Da ich mein Recording-Setup (bzw. mein komplettes Heimstudio) immer noch umbaue & neu konfiguriere, habe ich bisher leider keine eigenen aussagekräftigen Aufnahmen anzubieten. Zum Glück gibt es dafür seit ein paar Wochen einen brauchbaren Workaround. 😉

Der gute Gregor Hilden hat kürzlich für Oliver exzellente Aufnahmen mit einer Baron Modell 1 produziert. Leider nicht mit meiner. Die ja aber auch ein Vorserienmodell ist – wovon noch zu reden sein wird. Nichtsdestotrotz erkenne ich ”meinen” Baron-Sound in den Aufnahmen gut wieder. Es hilft natürlich, dass Herr Hilden schon tausende (!) solcher Videos produziert hat und genau weiß, wie man einen Gitarrensound perfekt einfängt. Abgesehen davon ist er ein herausragender Gitarrist. Warum sollte ich mir also die Mühe machen, selbst was aufzunehmen? Wobei: Ich reiche selbstverständlich Aufnahmen meiner Baron nach, sobald ich da was vorzuweisen habe. In the meantime:

Oder auch hier alle auf Olivers Medien-Seite.

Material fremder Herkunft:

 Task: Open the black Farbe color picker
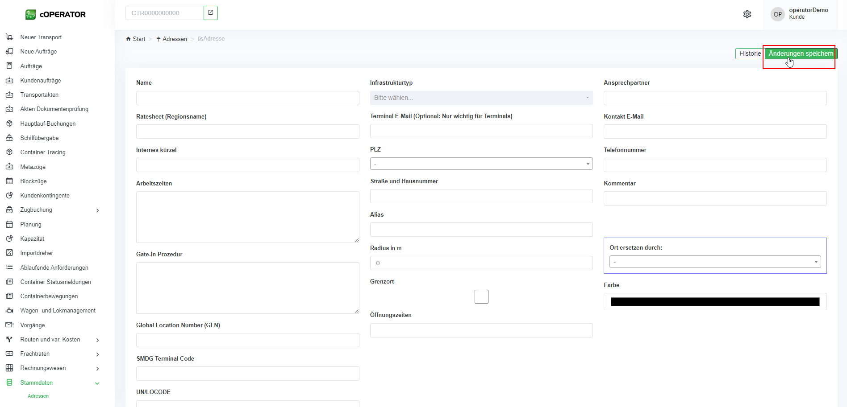click(x=715, y=302)
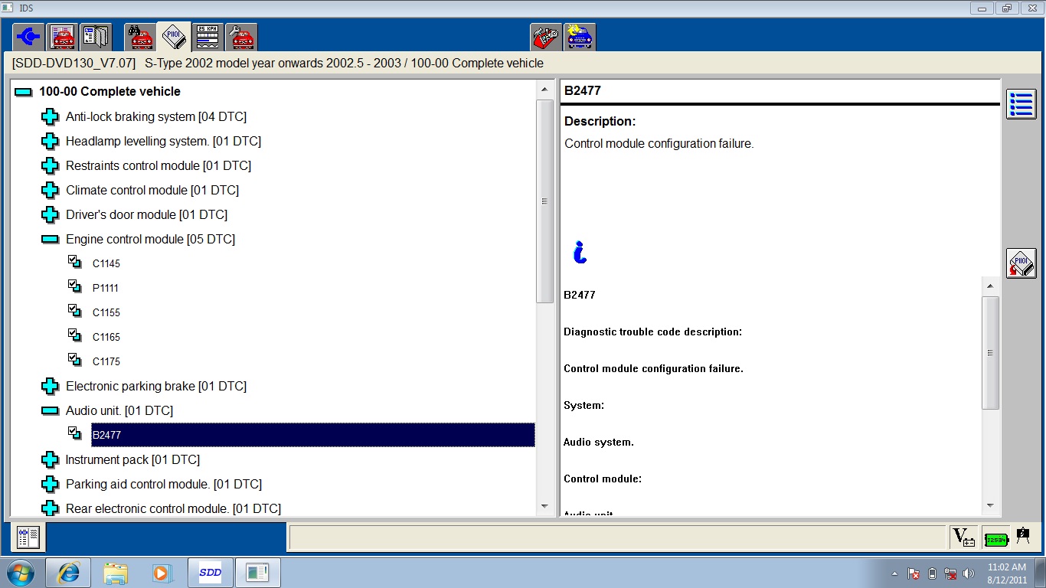Image resolution: width=1046 pixels, height=588 pixels.
Task: Click the blue back arrow icon
Action: (x=29, y=37)
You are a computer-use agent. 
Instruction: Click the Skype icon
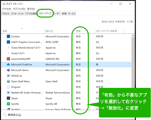(9, 98)
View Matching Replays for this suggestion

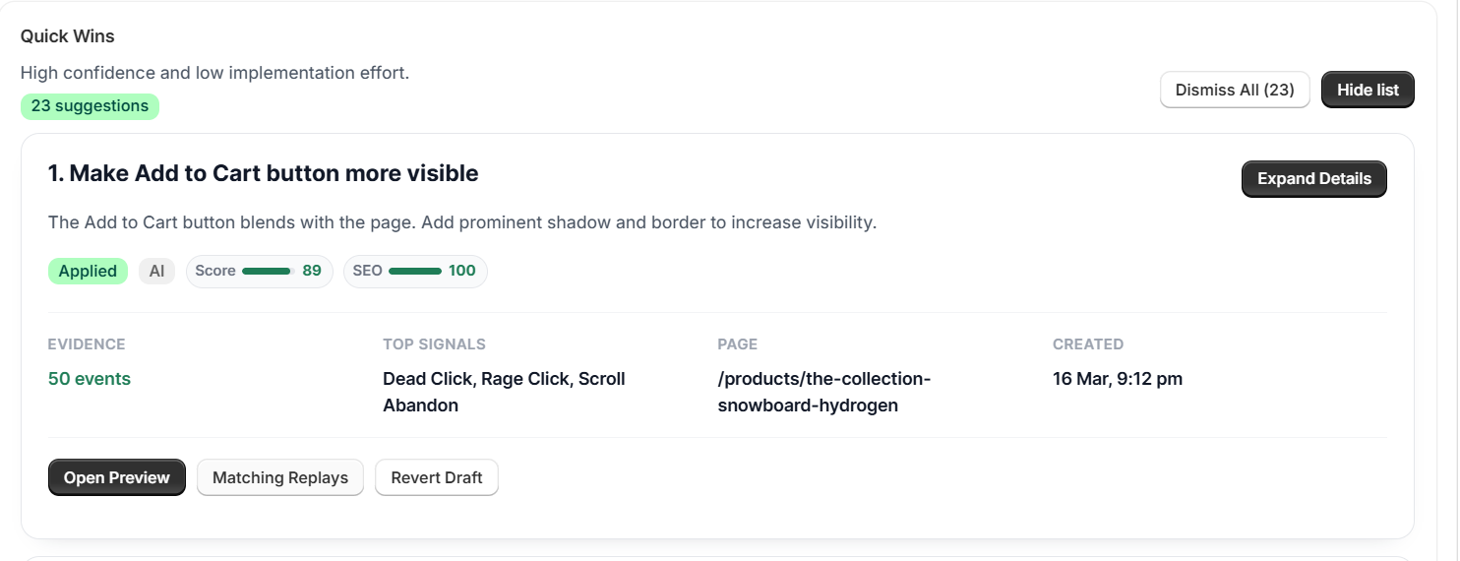point(280,477)
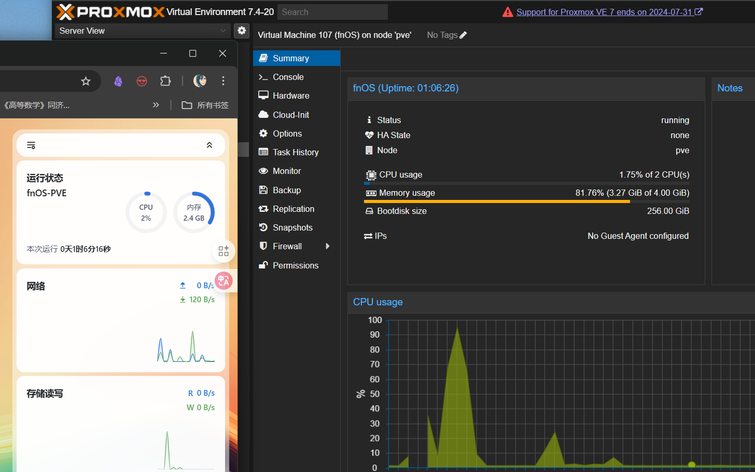Edit tags using the pencil icon
Screen dimensions: 755x472
pyautogui.click(x=463, y=35)
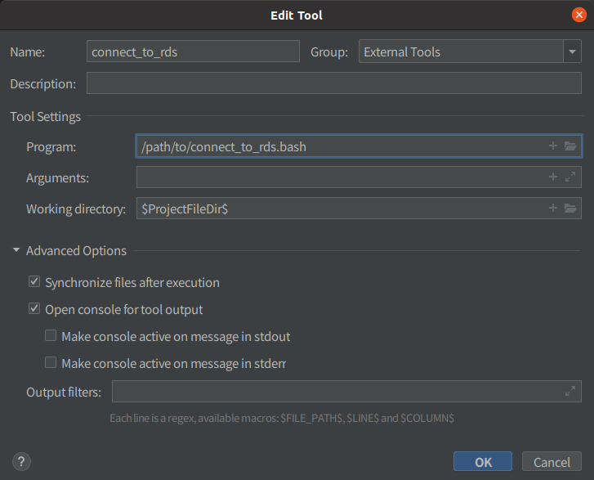Collapse the Advanced Options section

pyautogui.click(x=16, y=251)
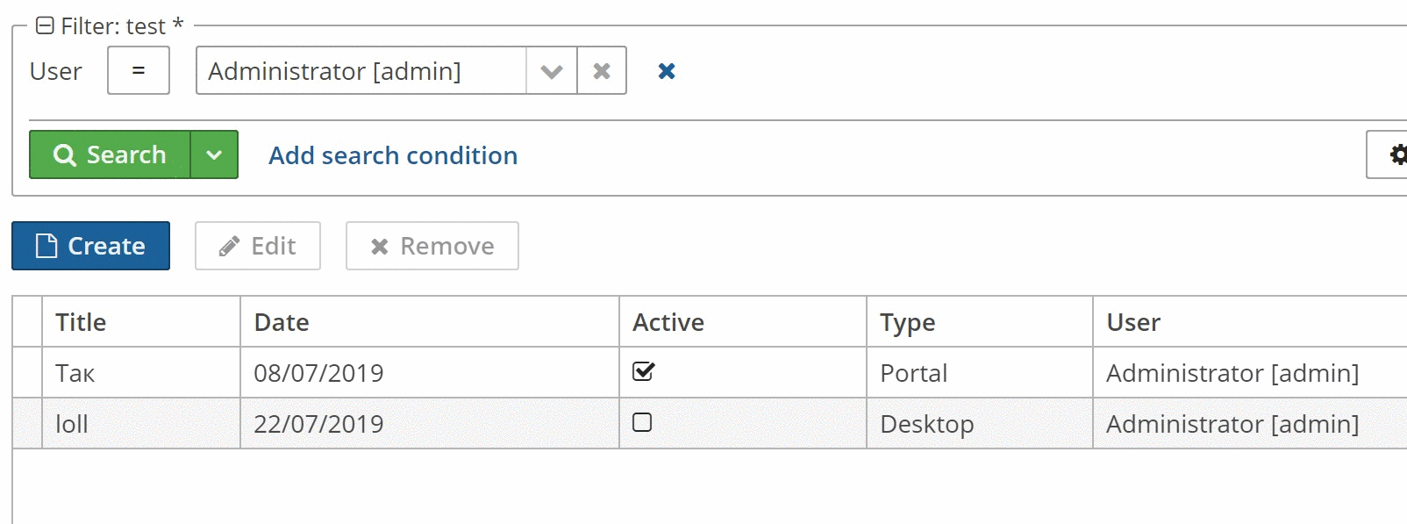This screenshot has width=1407, height=524.
Task: Expand the User lookup dropdown arrow
Action: 552,70
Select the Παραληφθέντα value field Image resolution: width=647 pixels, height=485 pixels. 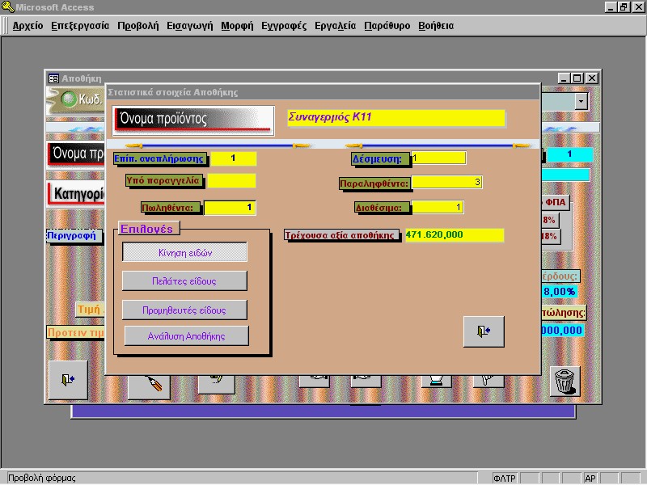point(446,183)
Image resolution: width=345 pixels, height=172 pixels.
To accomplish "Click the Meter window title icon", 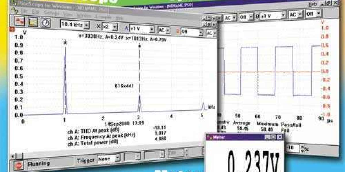I will point(210,137).
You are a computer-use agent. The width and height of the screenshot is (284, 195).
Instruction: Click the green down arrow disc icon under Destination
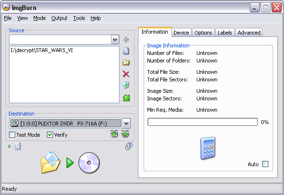(x=125, y=134)
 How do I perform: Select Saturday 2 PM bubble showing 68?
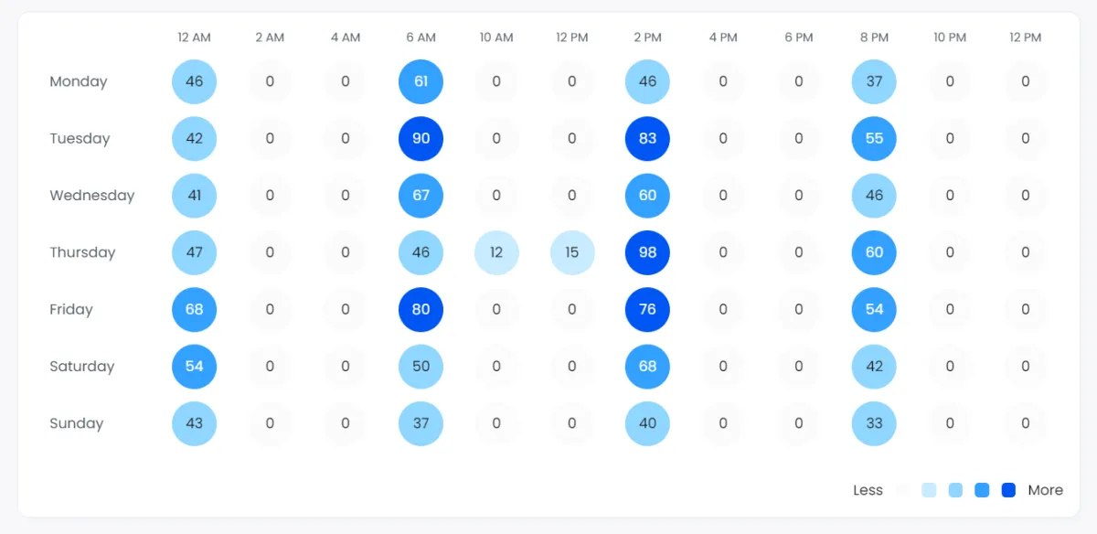tap(647, 367)
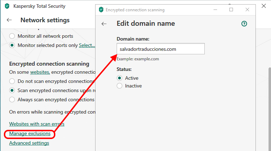Open the green help question mark icon
The image size is (271, 151).
pyautogui.click(x=244, y=24)
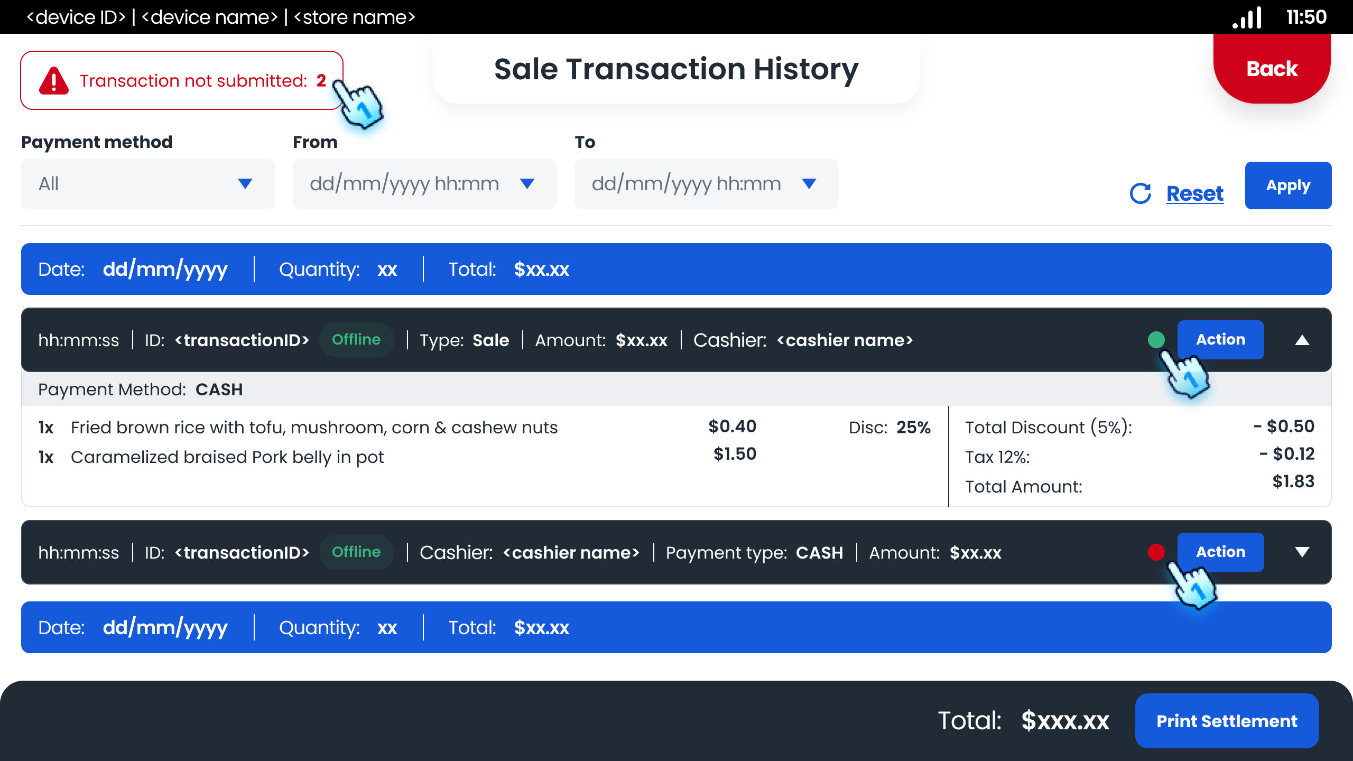Open the From date picker
The height and width of the screenshot is (761, 1353).
[x=424, y=183]
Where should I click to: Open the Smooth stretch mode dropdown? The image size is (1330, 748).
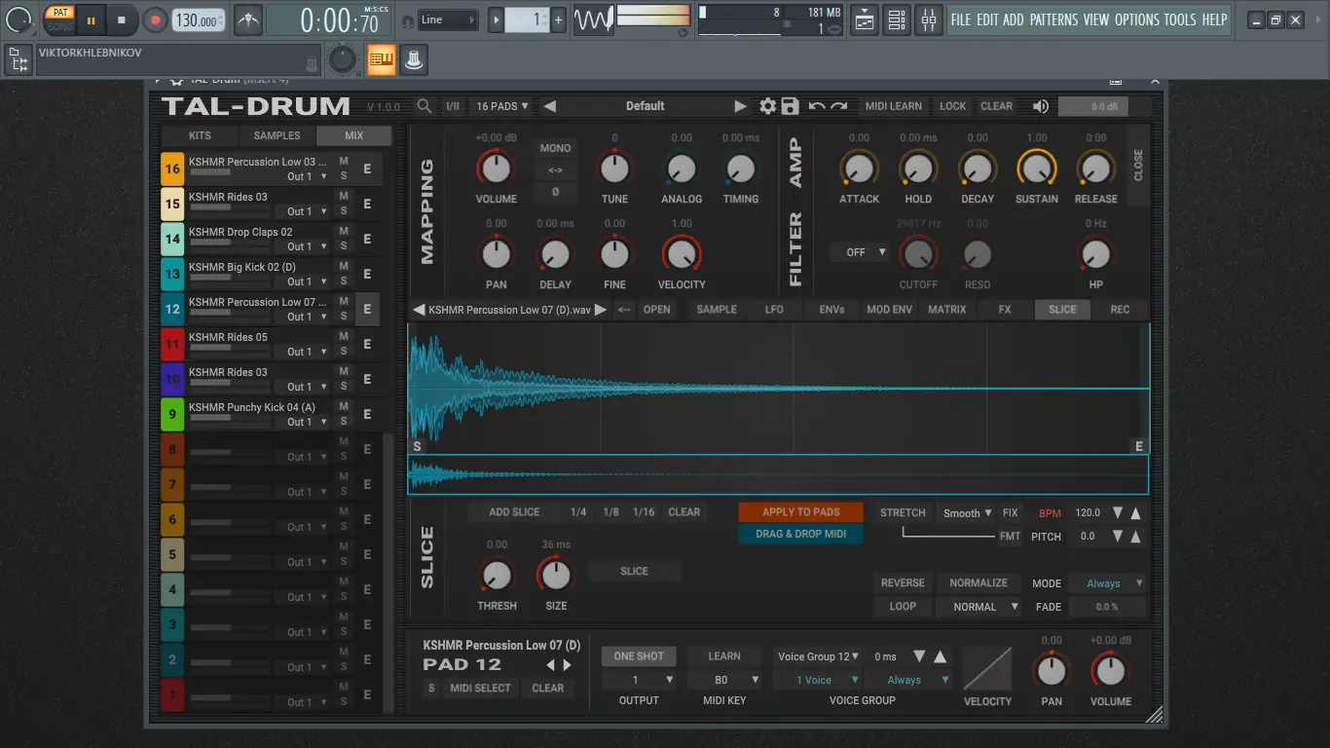[x=966, y=512]
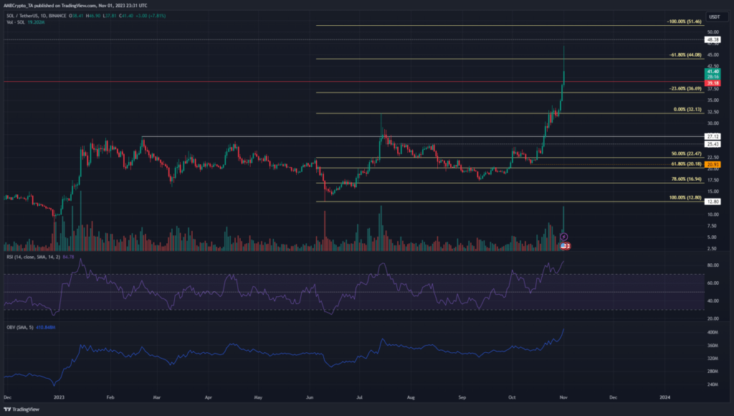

Übrigens sind diese Videos auch in Gregor Hildens eigenem YouTube-Channel veröffentlicht worden – mit (dem Instrument angemessen) enormer Resonanz, wie man hier, hier und hier nachschauen kann.

3. SOUND

Wie jetzt? Hatten wir doch gerade schon, oder?

Ja, stimmt einerseits. Aber eben nur allgemein mit einer und nicht meiner Baron Modell 1 (Seriennummer 7). Und andererseits: Man kann gar nicht genug über den Sound dieser Gitarre reden. Beziehungsweise schreiben – und das ist hier schließlich ein Textblog. Zumindest überwiegend.

Und doch fällt es mir schwer, den Sound der Gitarre zu beschreiben. Vielleicht, weil es nach fast drei Jahren mit ihr einfach mein Sound ist?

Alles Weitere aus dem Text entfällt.